→ **Source data**
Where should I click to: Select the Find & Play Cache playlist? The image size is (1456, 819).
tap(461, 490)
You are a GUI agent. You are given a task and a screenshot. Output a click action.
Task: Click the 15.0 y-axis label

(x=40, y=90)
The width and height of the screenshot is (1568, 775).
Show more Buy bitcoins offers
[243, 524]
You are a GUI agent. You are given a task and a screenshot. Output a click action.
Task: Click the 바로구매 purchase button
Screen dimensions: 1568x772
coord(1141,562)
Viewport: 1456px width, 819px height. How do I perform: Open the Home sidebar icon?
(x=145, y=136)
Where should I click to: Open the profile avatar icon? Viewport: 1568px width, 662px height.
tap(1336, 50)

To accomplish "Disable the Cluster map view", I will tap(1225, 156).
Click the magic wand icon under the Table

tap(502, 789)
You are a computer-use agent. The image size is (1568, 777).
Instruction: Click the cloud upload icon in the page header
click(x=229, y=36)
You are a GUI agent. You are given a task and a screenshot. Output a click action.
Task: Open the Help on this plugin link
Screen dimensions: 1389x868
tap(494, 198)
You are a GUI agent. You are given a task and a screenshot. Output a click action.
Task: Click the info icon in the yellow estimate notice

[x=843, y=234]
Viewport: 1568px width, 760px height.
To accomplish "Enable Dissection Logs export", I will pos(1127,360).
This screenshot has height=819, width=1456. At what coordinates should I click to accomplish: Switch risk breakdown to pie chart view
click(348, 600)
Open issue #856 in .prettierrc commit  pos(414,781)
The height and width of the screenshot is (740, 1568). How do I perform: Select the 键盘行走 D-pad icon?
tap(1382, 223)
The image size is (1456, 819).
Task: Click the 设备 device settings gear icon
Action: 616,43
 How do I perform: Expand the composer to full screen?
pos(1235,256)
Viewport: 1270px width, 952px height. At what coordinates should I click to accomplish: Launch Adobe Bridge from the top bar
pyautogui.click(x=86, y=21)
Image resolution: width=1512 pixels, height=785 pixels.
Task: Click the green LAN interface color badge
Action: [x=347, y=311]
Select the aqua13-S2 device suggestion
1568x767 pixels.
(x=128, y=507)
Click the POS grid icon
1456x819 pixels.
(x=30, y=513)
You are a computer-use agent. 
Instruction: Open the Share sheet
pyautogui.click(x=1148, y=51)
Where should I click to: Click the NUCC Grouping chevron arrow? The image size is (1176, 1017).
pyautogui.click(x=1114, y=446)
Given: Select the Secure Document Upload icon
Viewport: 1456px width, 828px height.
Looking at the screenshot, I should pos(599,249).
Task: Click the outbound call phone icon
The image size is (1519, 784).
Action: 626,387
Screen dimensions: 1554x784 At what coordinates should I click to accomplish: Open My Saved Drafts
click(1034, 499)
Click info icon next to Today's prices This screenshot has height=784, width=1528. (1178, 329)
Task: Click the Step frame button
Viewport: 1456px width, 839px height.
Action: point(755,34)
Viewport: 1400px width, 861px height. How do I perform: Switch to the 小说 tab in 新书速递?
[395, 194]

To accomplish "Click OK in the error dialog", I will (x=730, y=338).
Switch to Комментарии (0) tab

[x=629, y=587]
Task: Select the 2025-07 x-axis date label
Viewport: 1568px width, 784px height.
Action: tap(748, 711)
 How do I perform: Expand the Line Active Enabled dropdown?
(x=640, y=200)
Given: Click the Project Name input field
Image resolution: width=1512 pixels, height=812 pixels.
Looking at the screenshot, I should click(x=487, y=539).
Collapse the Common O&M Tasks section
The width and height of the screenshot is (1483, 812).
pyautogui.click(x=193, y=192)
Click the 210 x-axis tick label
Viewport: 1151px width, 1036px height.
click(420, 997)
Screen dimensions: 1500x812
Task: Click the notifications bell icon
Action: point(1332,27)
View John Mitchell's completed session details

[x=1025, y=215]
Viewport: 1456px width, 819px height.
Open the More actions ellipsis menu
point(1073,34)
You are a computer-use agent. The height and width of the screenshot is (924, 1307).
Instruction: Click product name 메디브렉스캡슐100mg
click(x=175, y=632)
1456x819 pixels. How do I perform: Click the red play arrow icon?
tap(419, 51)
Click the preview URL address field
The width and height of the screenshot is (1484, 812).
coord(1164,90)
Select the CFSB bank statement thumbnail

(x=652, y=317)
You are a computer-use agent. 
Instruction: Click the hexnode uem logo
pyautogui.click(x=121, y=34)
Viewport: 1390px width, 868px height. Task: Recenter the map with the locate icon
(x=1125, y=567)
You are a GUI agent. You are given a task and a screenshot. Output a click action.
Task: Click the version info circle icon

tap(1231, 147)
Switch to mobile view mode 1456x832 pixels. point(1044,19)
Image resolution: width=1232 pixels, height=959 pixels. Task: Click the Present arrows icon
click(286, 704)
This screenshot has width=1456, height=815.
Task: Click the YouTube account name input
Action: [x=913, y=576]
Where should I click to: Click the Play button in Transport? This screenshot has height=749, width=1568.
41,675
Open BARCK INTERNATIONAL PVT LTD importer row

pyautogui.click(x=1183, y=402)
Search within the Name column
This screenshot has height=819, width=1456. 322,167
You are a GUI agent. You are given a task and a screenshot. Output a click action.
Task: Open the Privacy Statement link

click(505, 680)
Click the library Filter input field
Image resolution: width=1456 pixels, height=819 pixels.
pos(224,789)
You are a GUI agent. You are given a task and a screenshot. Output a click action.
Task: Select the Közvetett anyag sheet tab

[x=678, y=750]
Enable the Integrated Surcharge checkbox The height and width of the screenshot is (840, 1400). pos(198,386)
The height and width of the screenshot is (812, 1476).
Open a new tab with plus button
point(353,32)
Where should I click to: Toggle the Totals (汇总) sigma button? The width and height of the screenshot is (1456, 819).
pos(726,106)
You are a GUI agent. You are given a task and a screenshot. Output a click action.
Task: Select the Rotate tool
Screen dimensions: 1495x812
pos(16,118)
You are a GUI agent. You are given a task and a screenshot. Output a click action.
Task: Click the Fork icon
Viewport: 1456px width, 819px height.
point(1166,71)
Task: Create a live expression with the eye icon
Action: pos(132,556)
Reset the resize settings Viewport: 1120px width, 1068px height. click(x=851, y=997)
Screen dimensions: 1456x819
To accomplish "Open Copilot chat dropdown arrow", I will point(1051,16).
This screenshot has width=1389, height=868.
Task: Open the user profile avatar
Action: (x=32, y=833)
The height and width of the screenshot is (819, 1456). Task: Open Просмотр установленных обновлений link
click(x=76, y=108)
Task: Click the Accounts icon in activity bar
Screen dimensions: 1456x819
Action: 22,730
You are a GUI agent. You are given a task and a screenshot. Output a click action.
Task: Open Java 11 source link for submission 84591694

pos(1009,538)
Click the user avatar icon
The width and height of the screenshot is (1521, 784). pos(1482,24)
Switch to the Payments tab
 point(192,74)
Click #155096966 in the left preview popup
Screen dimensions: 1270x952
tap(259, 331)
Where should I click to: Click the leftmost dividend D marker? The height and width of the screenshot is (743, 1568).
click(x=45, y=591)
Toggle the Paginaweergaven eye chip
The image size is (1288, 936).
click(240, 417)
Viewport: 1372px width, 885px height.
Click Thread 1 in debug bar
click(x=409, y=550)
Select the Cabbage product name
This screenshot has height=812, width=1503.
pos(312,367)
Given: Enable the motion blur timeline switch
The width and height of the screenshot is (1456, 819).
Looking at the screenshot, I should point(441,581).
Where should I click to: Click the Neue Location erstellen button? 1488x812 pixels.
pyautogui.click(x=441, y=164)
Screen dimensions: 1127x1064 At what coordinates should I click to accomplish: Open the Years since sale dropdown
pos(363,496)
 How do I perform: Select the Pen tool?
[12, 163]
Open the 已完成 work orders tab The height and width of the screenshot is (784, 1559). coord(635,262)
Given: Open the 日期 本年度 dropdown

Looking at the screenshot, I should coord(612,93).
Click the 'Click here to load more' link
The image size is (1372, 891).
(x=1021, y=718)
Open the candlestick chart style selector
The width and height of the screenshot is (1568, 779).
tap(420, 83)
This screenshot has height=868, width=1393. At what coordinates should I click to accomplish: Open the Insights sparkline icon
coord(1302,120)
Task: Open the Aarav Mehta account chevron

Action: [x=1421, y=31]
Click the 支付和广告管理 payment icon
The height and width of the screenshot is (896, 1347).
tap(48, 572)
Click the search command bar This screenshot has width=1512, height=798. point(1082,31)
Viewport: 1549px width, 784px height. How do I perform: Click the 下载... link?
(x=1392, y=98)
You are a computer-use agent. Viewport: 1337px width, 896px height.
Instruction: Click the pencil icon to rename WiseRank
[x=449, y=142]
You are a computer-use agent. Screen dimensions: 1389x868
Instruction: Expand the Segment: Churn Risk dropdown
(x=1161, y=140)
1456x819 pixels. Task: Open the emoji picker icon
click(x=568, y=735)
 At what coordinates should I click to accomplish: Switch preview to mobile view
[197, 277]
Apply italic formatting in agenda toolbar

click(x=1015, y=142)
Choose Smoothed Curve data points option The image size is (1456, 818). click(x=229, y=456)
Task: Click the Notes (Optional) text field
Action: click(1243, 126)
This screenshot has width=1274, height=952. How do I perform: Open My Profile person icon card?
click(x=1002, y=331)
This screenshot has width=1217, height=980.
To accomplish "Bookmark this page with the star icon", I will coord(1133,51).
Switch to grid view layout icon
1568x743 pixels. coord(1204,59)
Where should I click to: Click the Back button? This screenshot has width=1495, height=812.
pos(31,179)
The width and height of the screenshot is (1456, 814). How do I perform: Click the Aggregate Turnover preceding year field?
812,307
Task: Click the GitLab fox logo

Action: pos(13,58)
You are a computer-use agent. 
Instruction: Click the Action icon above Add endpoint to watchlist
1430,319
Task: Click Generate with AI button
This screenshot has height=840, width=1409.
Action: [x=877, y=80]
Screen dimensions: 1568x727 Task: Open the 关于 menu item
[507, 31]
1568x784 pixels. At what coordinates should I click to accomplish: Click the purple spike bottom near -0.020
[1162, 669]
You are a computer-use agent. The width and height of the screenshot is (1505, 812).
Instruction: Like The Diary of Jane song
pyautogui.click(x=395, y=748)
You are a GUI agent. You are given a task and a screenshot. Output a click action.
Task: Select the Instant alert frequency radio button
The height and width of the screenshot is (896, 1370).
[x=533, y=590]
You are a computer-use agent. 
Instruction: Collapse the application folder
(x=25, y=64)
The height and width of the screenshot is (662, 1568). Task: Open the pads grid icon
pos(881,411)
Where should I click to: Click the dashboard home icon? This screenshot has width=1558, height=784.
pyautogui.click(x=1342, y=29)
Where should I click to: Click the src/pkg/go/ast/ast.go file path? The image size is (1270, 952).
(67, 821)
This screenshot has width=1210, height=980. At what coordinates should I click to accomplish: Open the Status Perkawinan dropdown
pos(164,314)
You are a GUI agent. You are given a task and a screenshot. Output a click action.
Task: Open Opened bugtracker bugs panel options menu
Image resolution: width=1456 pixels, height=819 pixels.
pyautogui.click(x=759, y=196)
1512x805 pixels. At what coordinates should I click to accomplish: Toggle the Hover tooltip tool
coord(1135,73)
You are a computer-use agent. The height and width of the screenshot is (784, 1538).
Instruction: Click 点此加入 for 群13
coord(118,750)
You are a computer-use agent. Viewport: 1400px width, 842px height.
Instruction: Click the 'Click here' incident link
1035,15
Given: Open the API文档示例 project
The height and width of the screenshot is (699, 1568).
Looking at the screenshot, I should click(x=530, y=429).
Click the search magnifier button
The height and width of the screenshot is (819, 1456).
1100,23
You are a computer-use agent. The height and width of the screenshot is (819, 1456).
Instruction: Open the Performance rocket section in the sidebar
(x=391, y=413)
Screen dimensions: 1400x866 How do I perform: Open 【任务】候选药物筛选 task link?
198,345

→ **Task requirements**
From the entries above, give again exactly the lines running from the line with "Where should I click to: Open" to the line with "Open issue #856"; include both of those lines.

→ **Written solution**
Where should I click to: Open the profile avatar icon? Viewport: 1568px width, 662px height.
tap(1336, 50)

To accomplish "Disable the Cluster map view", I will tap(1225, 156).
Click the magic wand icon under the Table

tap(502, 789)
You are a computer-use agent. The image size is (1568, 777).
Instruction: Click the cloud upload icon in the page header
click(x=229, y=36)
You are a GUI agent. You are given a task and a screenshot. Output a click action.
Task: Open the Help on this plugin link
Screen dimensions: 1389x868
tap(494, 198)
You are a GUI agent. You are given a task and a screenshot. Output a click action.
Task: Click the info icon in the yellow estimate notice

[x=843, y=234]
Viewport: 1568px width, 760px height.
To accomplish "Enable Dissection Logs export", I will pos(1127,360).
This screenshot has height=819, width=1456. At what coordinates should I click to accomplish: Switch risk breakdown to pie chart view
click(348, 600)
Open issue #856 in .prettierrc commit  pos(414,781)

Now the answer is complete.